Die neue Eigentümerin möchte die Turmvilla künftig als ihren Wohnsitz nutzen. Sie hat aber auch eine Vision, nämlich im Erdgeschoss ein intimes kleines Café einzurichten. Auf jeden Fall stellt die Wiederherstellung des denkmalgeschützten Gebäudes einen wertvollen Beitrag zur Aufwertung des Stadtbildes an dieser exponierten Stelle im Blickfeld der Sanssouci-Touristen dar.
Der mit der Planung beauftragte Architekt Philipp Jamme geht davon aus, dass das am Übergang von der Landschaft zur Stadt und gegenüber der zum Schloss Sanssouci hinauf führenden Wachtreppe gelegene Gebäude an der Ecke der damaligen Obelisken- und Marienstraße optisch hervorgehoben werden sollte. Darauf weist auch hin, dass der Turm zwar einen Blickpunkt setzt, im Inneren aber keine Funktion besaß. Eine als Haupteingang dienende säulengestützte Loggia und eine ursprünglich aufwändig mit Stuckelementen gegliederte Fassade betonten den repräsentativen Charakter. Ulrike Bröker vermutet in ihrem Buch über die Potsdamer Vorstädte, dass womöglich die Hofgartendirektion direkt Einfluss auf die Gestaltung genommen hat.
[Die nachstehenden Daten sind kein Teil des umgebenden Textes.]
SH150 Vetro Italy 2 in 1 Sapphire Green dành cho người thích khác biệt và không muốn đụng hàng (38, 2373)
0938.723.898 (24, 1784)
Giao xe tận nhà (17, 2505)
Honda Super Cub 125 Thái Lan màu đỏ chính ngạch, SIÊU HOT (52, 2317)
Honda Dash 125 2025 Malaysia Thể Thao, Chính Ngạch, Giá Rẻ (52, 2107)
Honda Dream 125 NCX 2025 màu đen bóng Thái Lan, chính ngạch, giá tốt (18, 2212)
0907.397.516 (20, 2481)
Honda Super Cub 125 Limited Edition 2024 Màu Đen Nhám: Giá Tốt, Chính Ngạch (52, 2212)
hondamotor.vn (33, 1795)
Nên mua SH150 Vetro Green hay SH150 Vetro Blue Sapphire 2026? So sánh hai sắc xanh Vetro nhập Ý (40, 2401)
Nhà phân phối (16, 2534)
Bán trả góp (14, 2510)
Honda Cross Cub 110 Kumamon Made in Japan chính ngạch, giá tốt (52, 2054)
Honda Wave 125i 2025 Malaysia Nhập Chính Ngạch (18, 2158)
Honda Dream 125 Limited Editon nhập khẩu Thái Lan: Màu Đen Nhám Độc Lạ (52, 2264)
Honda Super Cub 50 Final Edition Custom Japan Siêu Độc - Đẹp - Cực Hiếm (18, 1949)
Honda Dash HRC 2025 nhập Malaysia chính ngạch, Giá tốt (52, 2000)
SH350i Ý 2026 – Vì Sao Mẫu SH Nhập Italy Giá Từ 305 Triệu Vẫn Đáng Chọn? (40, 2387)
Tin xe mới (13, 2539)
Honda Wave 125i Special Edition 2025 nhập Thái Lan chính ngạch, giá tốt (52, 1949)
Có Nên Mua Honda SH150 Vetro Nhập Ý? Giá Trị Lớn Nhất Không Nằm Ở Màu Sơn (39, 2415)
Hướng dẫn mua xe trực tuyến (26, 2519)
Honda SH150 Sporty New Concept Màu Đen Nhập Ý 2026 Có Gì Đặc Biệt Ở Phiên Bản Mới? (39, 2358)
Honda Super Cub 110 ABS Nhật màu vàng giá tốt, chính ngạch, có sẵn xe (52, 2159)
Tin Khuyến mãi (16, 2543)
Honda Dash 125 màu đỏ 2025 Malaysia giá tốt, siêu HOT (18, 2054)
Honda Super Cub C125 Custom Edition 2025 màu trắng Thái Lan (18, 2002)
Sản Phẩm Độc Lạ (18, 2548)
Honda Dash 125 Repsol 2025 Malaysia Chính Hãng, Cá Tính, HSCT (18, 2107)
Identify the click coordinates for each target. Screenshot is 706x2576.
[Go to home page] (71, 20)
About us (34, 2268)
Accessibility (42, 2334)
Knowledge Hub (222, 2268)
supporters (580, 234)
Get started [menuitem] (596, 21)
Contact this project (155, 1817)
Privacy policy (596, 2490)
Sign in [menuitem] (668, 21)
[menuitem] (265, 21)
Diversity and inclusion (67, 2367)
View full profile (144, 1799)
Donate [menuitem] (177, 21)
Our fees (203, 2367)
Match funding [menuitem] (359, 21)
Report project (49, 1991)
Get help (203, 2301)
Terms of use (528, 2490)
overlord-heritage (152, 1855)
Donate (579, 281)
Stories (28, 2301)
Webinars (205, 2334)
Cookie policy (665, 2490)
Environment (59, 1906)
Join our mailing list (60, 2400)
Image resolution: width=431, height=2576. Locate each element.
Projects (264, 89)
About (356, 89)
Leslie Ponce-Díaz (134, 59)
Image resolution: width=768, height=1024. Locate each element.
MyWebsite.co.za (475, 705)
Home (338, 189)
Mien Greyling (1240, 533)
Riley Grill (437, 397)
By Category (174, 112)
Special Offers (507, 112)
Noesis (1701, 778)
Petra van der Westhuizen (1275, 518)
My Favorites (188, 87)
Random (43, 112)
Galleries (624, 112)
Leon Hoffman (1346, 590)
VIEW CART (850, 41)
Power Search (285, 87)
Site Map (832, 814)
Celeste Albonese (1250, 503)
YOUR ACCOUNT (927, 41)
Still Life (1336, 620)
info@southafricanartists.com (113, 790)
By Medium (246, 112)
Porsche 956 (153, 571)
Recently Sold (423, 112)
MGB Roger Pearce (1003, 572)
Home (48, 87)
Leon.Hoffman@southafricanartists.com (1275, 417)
Um so nüchterner das Innere. In den schmucklosen Räumen mit einfachen Farbfassungen ganz ohne Stuck arbeiteten nämlich Finanzbeamte, die vom Metzgerhandwerk in Potsdam und Umgebung die Steuern kassierten. Deshalb wurde das Gebäude Steuerhaus genannt. 1892 wurde es um einen Anbau erweitert, 1910 für die Wohnnutzung umgebaut. Die Einfachfenster wurden dabei zu Kastenfenstern ergänzt und das Obergeschoss vom Treppenhaus getrennt, dessen Geländer durch Lasierung den Eindruck erwecken sollte, es bestehe aus edlen Hölzern. Die Treppe und Wohnung trennenden Türen erhielten kleine Fenster aus Ornamentglas. So haben sich also doch auch im Inneren liebenswerte Details erhalten, die bewahrt und restauriert werden.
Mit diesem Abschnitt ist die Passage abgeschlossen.